> Exercise instructions
Rewrite everything from the start of the records down to the line containing "[1459, 883]", replacing "Tape Measure" with "Ruler" and leaving all else unchanged.

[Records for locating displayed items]
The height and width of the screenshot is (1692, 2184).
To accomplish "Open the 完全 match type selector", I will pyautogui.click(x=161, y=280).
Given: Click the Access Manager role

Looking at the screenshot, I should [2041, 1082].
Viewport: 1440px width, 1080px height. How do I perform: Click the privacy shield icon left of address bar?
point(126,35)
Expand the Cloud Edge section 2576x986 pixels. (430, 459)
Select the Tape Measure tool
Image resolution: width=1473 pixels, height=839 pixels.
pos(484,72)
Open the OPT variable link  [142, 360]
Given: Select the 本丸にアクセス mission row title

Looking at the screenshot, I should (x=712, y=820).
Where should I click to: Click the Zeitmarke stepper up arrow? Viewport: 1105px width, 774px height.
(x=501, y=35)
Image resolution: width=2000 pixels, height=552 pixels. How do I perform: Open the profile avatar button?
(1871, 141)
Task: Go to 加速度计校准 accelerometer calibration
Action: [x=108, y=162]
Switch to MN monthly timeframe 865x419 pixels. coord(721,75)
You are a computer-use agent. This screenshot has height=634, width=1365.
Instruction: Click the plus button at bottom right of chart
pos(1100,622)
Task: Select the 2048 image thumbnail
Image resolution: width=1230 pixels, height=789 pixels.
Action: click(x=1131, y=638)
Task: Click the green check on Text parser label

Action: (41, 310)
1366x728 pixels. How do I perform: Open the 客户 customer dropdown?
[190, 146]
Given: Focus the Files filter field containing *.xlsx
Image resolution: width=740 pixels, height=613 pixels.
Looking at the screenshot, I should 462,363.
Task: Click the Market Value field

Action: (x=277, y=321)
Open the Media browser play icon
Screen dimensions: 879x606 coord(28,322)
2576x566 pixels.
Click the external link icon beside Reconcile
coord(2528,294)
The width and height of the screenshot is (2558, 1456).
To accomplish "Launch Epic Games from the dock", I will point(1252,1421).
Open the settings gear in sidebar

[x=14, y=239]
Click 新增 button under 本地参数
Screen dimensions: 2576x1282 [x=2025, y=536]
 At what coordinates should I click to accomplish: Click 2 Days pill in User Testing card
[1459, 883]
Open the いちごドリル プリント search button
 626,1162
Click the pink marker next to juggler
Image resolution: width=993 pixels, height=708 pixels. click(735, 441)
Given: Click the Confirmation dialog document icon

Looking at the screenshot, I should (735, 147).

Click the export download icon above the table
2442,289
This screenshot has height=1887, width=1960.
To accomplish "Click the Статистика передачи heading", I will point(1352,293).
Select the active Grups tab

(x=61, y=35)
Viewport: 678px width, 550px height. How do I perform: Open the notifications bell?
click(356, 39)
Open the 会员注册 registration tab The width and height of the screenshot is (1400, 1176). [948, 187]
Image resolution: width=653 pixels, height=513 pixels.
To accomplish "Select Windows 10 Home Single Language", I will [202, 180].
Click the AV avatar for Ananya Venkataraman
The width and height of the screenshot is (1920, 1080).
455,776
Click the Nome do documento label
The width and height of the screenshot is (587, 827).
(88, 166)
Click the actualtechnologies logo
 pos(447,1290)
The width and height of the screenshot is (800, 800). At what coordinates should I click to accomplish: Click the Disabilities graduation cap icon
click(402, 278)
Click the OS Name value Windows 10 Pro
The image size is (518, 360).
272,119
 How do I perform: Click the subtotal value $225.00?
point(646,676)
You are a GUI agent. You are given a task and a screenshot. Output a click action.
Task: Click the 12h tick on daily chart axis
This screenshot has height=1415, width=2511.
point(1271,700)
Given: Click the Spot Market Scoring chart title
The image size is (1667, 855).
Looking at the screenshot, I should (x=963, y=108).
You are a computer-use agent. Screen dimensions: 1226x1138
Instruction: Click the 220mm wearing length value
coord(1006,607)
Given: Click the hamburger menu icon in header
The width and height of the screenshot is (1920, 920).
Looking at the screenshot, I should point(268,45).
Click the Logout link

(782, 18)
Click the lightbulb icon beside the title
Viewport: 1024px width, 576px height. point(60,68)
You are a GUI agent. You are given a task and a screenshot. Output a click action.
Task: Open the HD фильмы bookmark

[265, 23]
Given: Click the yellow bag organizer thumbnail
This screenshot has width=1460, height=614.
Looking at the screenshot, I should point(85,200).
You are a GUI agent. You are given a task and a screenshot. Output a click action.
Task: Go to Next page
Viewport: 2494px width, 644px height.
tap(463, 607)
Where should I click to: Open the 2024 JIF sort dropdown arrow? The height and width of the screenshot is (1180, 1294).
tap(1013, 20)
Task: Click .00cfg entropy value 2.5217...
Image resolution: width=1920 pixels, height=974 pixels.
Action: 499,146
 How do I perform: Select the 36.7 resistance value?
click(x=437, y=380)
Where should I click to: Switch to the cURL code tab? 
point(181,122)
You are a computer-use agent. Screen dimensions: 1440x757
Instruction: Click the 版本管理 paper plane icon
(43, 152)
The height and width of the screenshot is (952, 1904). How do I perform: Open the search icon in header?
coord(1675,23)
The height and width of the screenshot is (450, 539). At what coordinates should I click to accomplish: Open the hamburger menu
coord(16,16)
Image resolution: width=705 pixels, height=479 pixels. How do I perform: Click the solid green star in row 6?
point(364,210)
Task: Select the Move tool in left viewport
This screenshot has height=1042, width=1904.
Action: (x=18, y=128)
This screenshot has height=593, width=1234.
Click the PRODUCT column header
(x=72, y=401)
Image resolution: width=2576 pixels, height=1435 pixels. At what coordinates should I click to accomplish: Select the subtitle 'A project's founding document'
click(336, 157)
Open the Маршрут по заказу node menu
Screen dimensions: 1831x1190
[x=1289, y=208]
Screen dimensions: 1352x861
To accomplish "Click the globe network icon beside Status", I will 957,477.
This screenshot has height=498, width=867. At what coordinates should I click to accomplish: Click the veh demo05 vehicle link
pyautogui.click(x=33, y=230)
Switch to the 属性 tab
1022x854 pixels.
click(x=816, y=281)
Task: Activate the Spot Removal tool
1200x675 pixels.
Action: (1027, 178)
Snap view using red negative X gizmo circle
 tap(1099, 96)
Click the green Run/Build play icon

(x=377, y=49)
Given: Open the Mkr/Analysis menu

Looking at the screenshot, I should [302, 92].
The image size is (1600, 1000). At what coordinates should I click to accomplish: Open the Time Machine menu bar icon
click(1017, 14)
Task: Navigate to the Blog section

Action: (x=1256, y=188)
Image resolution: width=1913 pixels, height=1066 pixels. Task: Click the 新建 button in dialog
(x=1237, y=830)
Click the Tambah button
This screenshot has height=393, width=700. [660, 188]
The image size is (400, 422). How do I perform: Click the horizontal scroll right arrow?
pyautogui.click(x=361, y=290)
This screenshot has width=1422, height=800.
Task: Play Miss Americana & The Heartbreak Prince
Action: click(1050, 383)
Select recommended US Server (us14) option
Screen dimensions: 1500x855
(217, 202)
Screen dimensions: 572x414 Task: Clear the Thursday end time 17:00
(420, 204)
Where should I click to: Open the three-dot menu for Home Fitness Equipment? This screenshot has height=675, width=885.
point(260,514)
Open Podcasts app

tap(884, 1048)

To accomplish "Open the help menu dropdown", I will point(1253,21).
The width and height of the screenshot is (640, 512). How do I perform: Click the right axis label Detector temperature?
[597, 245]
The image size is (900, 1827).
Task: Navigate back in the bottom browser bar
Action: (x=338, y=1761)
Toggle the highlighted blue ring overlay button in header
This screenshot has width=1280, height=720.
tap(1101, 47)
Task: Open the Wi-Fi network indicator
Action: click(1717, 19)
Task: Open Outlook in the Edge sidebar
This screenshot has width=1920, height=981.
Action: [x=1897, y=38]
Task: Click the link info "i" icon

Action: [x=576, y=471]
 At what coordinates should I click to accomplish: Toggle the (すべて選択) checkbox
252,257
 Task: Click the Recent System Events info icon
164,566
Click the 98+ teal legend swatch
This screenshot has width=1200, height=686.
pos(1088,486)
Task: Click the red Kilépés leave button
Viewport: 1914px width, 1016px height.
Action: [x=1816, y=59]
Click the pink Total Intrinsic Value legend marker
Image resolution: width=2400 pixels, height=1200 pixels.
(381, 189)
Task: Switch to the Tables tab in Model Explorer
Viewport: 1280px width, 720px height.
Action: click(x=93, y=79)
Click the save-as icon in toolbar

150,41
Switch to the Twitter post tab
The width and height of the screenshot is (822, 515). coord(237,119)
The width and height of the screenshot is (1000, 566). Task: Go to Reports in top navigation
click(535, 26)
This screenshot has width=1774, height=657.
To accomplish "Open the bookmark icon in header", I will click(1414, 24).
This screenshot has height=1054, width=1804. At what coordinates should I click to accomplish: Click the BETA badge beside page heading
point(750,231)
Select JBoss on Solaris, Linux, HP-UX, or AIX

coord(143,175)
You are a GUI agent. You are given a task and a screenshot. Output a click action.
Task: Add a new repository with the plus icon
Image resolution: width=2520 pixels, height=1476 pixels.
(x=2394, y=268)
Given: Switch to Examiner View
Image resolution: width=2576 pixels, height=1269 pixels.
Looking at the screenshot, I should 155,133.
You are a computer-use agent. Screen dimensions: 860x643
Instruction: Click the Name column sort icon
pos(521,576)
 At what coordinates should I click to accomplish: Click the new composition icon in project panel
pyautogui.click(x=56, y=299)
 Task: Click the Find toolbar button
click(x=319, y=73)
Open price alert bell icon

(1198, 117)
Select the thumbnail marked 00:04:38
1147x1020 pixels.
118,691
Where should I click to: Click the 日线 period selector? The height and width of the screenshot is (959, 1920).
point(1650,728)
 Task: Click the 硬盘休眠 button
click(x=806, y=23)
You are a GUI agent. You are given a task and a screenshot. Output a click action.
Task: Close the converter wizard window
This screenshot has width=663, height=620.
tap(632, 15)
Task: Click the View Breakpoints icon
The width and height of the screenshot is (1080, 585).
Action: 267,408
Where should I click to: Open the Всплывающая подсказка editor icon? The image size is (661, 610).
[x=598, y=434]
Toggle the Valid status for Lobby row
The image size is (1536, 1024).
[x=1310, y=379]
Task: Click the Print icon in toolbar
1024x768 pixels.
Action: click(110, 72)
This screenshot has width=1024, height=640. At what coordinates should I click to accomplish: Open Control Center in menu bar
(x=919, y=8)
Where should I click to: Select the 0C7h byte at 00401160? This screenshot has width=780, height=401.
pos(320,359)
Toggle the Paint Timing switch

> Finished task
The height and width of the screenshot is (1692, 2184).
To accomplish "Open the 完全 match type selector", I will pyautogui.click(x=161, y=280).
Given: Click the Access Manager role

Looking at the screenshot, I should [2041, 1082].
Viewport: 1440px width, 1080px height. How do I perform: Click the privacy shield icon left of address bar?
point(126,35)
Expand the Cloud Edge section 2576x986 pixels. (430, 459)
Select the Ruler tool
Image resolution: width=1473 pixels, height=839 pixels.
pos(484,72)
Open the OPT variable link  [142, 360]
Given: Select the 本丸にアクセス mission row title

Looking at the screenshot, I should (x=712, y=820).
Where should I click to: Click the Zeitmarke stepper up arrow? Viewport: 1105px width, 774px height.
(x=501, y=35)
Image resolution: width=2000 pixels, height=552 pixels. How do I perform: Open the profile avatar button?
(1871, 141)
Task: Go to 加速度计校准 accelerometer calibration
Action: [x=108, y=162]
Switch to MN monthly timeframe 865x419 pixels. coord(721,75)
You are a computer-use agent. This screenshot has height=634, width=1365.
Instruction: Click the plus button at bottom right of chart
pos(1100,622)
Task: Select the 2048 image thumbnail
Image resolution: width=1230 pixels, height=789 pixels.
Action: click(x=1131, y=638)
Task: Click the green check on Text parser label

Action: (41, 310)
1366x728 pixels. How do I perform: Open the 客户 customer dropdown?
[190, 146]
Given: Focus the Files filter field containing *.xlsx
Image resolution: width=740 pixels, height=613 pixels.
Looking at the screenshot, I should 462,363.
Task: Click the Market Value field

Action: (x=277, y=321)
Open the Media browser play icon
Screen dimensions: 879x606 coord(28,322)
2576x566 pixels.
Click the external link icon beside Reconcile
coord(2528,294)
The width and height of the screenshot is (2558, 1456).
To accomplish "Launch Epic Games from the dock", I will point(1252,1421).
Open the settings gear in sidebar

[x=14, y=239]
Click 新增 button under 本地参数
Screen dimensions: 2576x1282 [x=2025, y=536]
 At what coordinates should I click to accomplish: Click 2 Days pill in User Testing card
[1459, 883]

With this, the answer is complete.